Jezus: To ja, Jezus, - weź pióro do ręki i pisz. To co się dzieje obecnie w Kościele, jest naprawdę przerażające. Nie brak w Nim jednak dusz pięknych.

Mówiłem poprzednio wiele razy, że gdybyś mógł zobaczyć to, co się dzieje za fasadą Kościoła, umarłbyś w jednej chwili. Niecny związek oraz wstrętna intryga Moich wiernych (nawet duszpasterzy) z ukrytymi mocami zła, są tylko jednym z tragicznych przejawów tej opłakanej rzeczywistości. Jest to smutek nad smutkami, wielkie utrapienie wymagające energicznego działania i czasu.

Synu, jestem Oblubieńcem pałającym pragnieniem spotkania się z Oblubienicą w dniu zaślubin. Jestem Oblubieńcem pragnącym wyciągnąć mą Oblubienicę z błota, do którego wpadła, by znowu była czysta i piękna. Taką Ją chcę mieć i taką będzie jutro. Biada temu kto by naruszył Jej biel, bo jestem o Nią zazdrosny i nie pozwolę, by była znieważana jak do tej pory.

23. MATERIALIZM - NAJWIĘKSZĄ TRAGEDIĄ CZŁOWIEKA

Jezus: Mój odrodzony Kościół nie będzie już ulegać wpływom ludzkiej pychy działającej pod wpływem niecnych potęg zła. Synu mój, w swej walce książę ciemności posługując się materialistycznym pojęciem życia zaprowadził Kościół, a nawet ludzkość w ślepą uliczkę bez wyjścia. Jest to największa tragedia w historii rodzaju ludzkiego. Tragedia, o której dotąd nikt nie słyszał! Jest rzeczą naprawdę absurdalną i paradoksalną, że ludzkość idzie z taką lekkomyślnością ku tak pewnej katastrofie.

Stawianie materii na piedestale we wszystkich aspektach życia, pochwała brutalności, ubóstwianie wszystkiego co jest przemijające, pogarda wszystkich wartości ducha nieśmiertelnego, które nigdy zginąć nie mogą, negowanie zdobyczy ducha są logicznymi następstwami przepaści, do której mogą wpaść Kościół i narody ziemi.

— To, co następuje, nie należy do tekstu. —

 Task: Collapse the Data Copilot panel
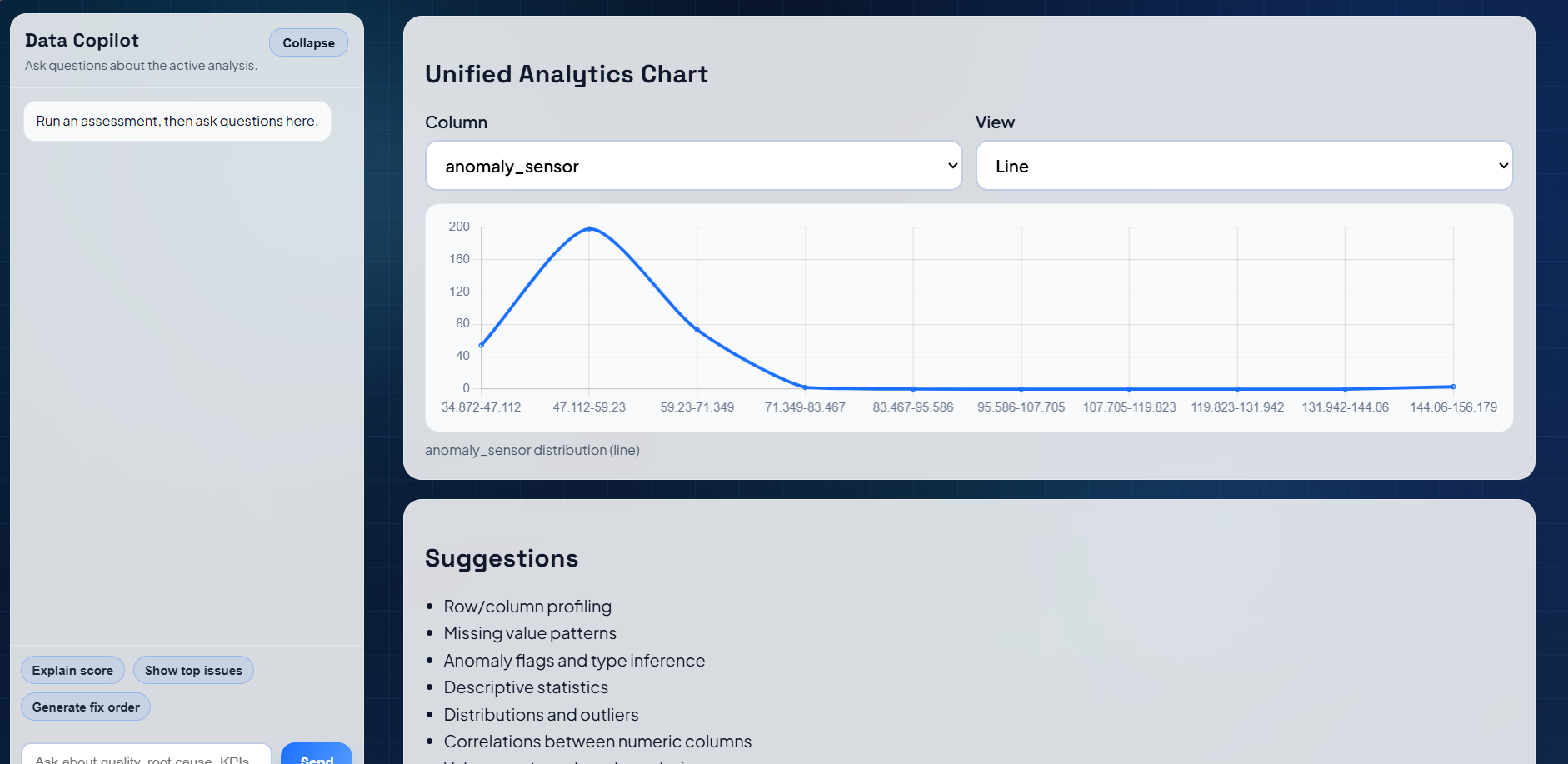[x=307, y=42]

W Moim Kościele odrodzonym, życie indywidualne, rodzinne i społeczne ludzi będzie oczyszczone od tych wszystkich fałszywych i nagannych dóbr, dla których ludzie i narody męczą się, walczą i umierają. A za to wszystko, czeka ich tylko potępienie wieczne. To wszystko jest szaleństwem, tak jak szalony był ten, który idee materialistyczne "zasiał" na ziemi. Życie ludzi na ziemi ulegnie zmianie tak pod względem ilościowym jak i w nienasyconym spełnianiu pragnień.

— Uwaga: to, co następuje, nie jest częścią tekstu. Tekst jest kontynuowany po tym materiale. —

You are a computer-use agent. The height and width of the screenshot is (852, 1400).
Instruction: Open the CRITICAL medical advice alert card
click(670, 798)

24. OGROMNA CENA ZBAWIENIA LUDZKOŚCI

Jezus: Synu, ludzie własnoręcznie zniszczą cywilizację materialną jak by nie wiedząc, że prawdziwa cywilizacja wywodzi się z ducha nieśmiertelnego. Nie Mnie należy zarzucić upadek tej pogańskiej cywilizacji, która prowadzi ludzi do najwyższej ruiny; brutalne gwałty, pochwała występków, legalizacja sztucznych poronień - to wszystko przedstawia się jako zdobycze społeczne.

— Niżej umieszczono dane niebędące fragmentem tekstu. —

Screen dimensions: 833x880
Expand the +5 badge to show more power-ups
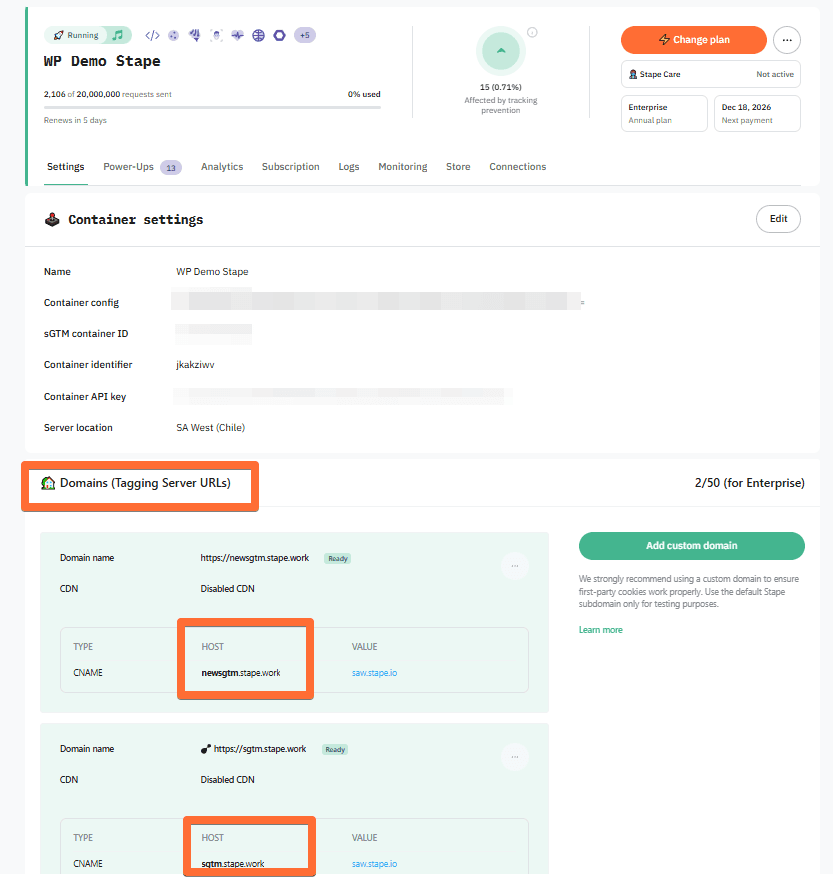click(x=305, y=34)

Nie Mnie, mój synu, nie Mnie, ale ignorancji zawdzięczać będziecie straszną godzinę oczyszczenia.

Kościół odrodzony do nowego życia nie będzie już zawierał kontaktów z przewrotnym materializmem, opiewanym i wysławianym jednogłośnie przez wszystkie środki społecznej komunikacji: druk, radio, kino, teatr, pseudosztuka bez talentu i tysiąc innych podobnych rzeczy. Ta pogańska cywilizacja, nazwana również cywilizacją konsumpcyjną, wszystko i wszystkich pozbawiła świętości, wszystkim wstrząsnęła, wszystko sprofanowała i zgwałciła: naturę - jej niezmienne prawa, zatruła - morza, rzeki, jeziora, wszystko zniszczyła. Obecna cywilizacja materialna zachwiała harmonię świata ducha i naruszyła równowagę świata fizycznego.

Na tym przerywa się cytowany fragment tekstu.